Cheeky devil: Big Andy Hamilton wants students to dig deeper

In his annual speech to the university, vice-chancellor Andrew Hamilton has demanded ANOTHER tuition fee rise – this time up to SIXTEEN THOUSAND POUNDS A YEAR.

The proposed rise – which Hamilton attempted to justify with a remark that “excellence in most walks of life does not come cheap” – would be bigger than last year’s, which was itself met with massive protests from students alongside trade unions and left-leaning activists.

For a three-year course, an average Oxford student would be left with a whopping FIFTY-SEVEN THOUSAND POUND bill.

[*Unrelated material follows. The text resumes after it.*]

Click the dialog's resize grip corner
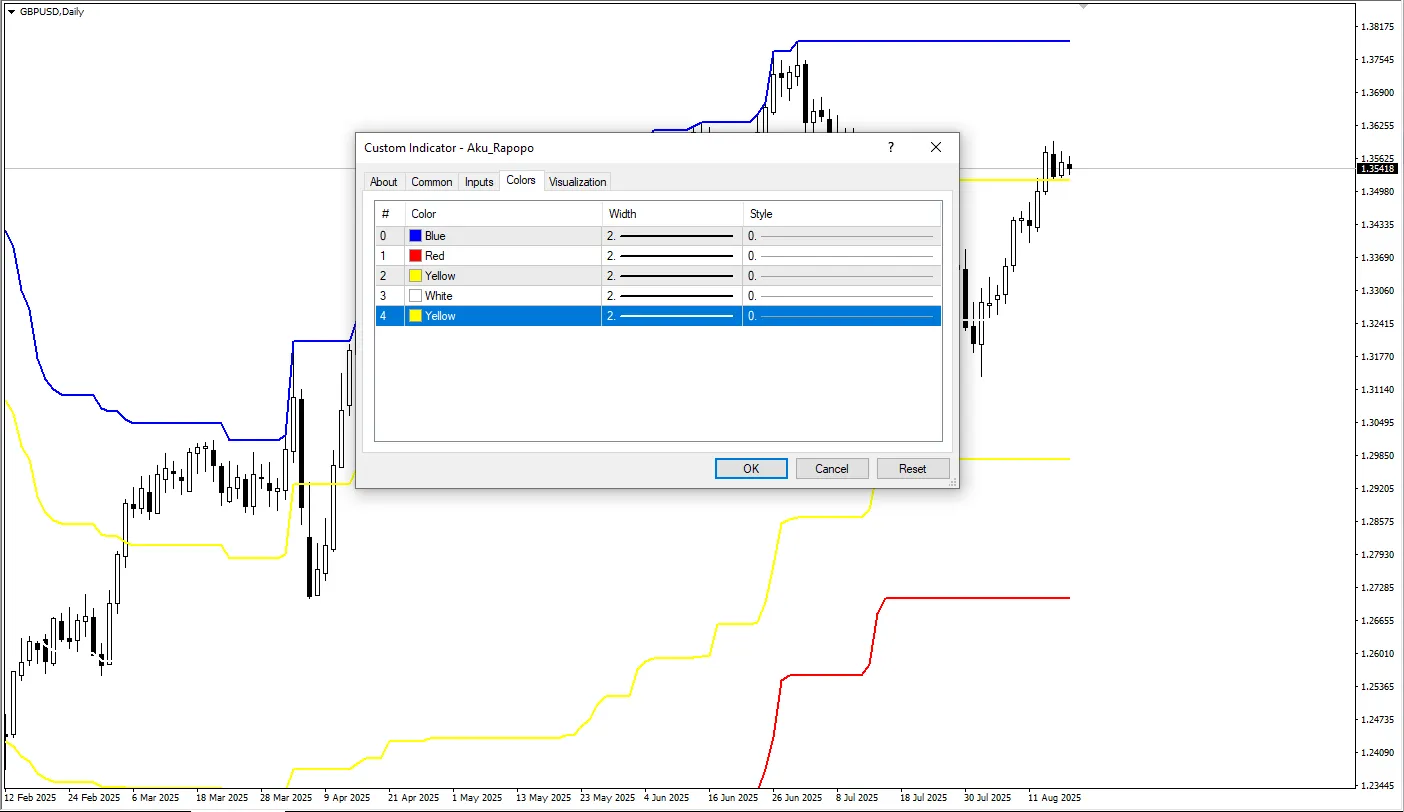Viewport: 1404px width, 812px height. pos(953,482)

The university already charges international students between £13,860 and £20,405 per year for an undergraduate course, and was recently slammed in the national press for taking up to £50,000 a year for ‘associate students’, who aren’t held to the same academic standards as regular students.

Oxford University’s assets total a mere £3,800,000,000

Hamilton also took a shot at non-Oxbridge universities, describing the £9,000 as “comfortably covering the cost of what they provide to their students” and portraying their response to the current cap as “very nice, thank you”.

Summing up, the vice-chancellor – himself a private school boy who had to go down south to Exeter for his undergrad – said: “Oxford has an outstanding reputation but that will not endure over time unless it continues to be underpinned by outstanding quality”.

Not sure you’ll do that by running all the poor kids out of town, Andrew…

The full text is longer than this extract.